Wolfhampcote to the W. consists of a main E.–W. hollow-way, now blocked at its W. end by the present Wolfhampcote Hall. On either side of the hollow-way lie embanked or scarped closes, some containing possible house-sites and some with side lanes, now narrow hollow-ways, between them. In the S.E. corner is a large circular moat, presumably the manor house site, with the now isolated church beyond. A large depression to the E. of the manor is perhaps the manorial crew-yard, and E. again two parallel banks which must once have enclosed water may have been part of a mill. There is no trace of any extension of the main through hollow-way across the river to Braunstonbury. The final desertion of Wolfhampcote seems to have occurred in the early 16th century. In 1501 the common fields were enclosed and in 1517 the village was described as ruined (Trans. Birmingham Archaeol.

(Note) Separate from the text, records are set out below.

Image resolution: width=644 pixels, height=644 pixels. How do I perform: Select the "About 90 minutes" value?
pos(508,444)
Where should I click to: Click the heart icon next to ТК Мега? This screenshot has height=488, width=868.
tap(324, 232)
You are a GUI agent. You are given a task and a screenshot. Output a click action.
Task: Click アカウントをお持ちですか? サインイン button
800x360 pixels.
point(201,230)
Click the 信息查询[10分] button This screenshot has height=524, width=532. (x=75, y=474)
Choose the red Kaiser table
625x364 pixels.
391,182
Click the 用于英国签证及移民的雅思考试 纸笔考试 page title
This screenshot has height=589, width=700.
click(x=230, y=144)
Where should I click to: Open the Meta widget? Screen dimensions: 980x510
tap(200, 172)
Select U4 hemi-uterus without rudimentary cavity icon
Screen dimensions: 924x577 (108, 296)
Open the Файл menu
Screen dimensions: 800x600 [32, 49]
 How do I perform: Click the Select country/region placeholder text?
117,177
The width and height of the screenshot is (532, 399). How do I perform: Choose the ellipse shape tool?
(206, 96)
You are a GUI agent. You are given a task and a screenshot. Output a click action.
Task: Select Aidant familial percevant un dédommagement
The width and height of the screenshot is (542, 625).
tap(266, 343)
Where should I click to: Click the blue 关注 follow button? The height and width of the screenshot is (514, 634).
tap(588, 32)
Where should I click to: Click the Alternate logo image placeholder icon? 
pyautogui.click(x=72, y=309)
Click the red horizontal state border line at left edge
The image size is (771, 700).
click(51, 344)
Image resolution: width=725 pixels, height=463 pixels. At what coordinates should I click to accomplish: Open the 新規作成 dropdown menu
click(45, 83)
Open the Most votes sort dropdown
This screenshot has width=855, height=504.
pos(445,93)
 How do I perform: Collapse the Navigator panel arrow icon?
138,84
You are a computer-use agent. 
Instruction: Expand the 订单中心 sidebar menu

Soc., 66 (1945–6), 98–9). Limited excavation in 1955 revealed occupation from the 12th to the 15th centuries (DMVRG, 3rd Annual Rep., (1955), 12–13; RAF VAP CPE/UK/1994, 4352–3; CUAP, AGV 20, AHG 29, LTI9–20, XT 50–3).
a(2) Fishpond (SP 532657; Fig. 28; Plate 8), lies immediately N. of the deserted village of Braunstonbury (1) and occupies the broad flat-bottomed valley of a small tributary stream of the R. Leam.
The remains consist of a flat rectangular area bounded by a scarp only 0.25 m.–0.5 m. high with two very low dams, again under 0.5 m. high, at the W. end. Unless there has been considerable levelling or silting in the post-medieval period the original pond could not have been more than 0.25 m. deep. Along the N. side of the pond, just below a steep natural scarp, is a shallow channel which presumably carried surplus water round the outside of the pond; its E. end has been destroyed by the modern sewage works and it is not clear how the leat ended. On both the 1785 Estate Map and the 1842 Tithe Map (NRO) the area is called Fish Wier. It is almost certainly the place described as 'a meadow called Fiswere' at Braunstonbury in 1305 (Cal. IPM IV, no. 298; RAF VAP CPE/UK/1994, 4352–3; CUAP, AGV 20, AHG 29).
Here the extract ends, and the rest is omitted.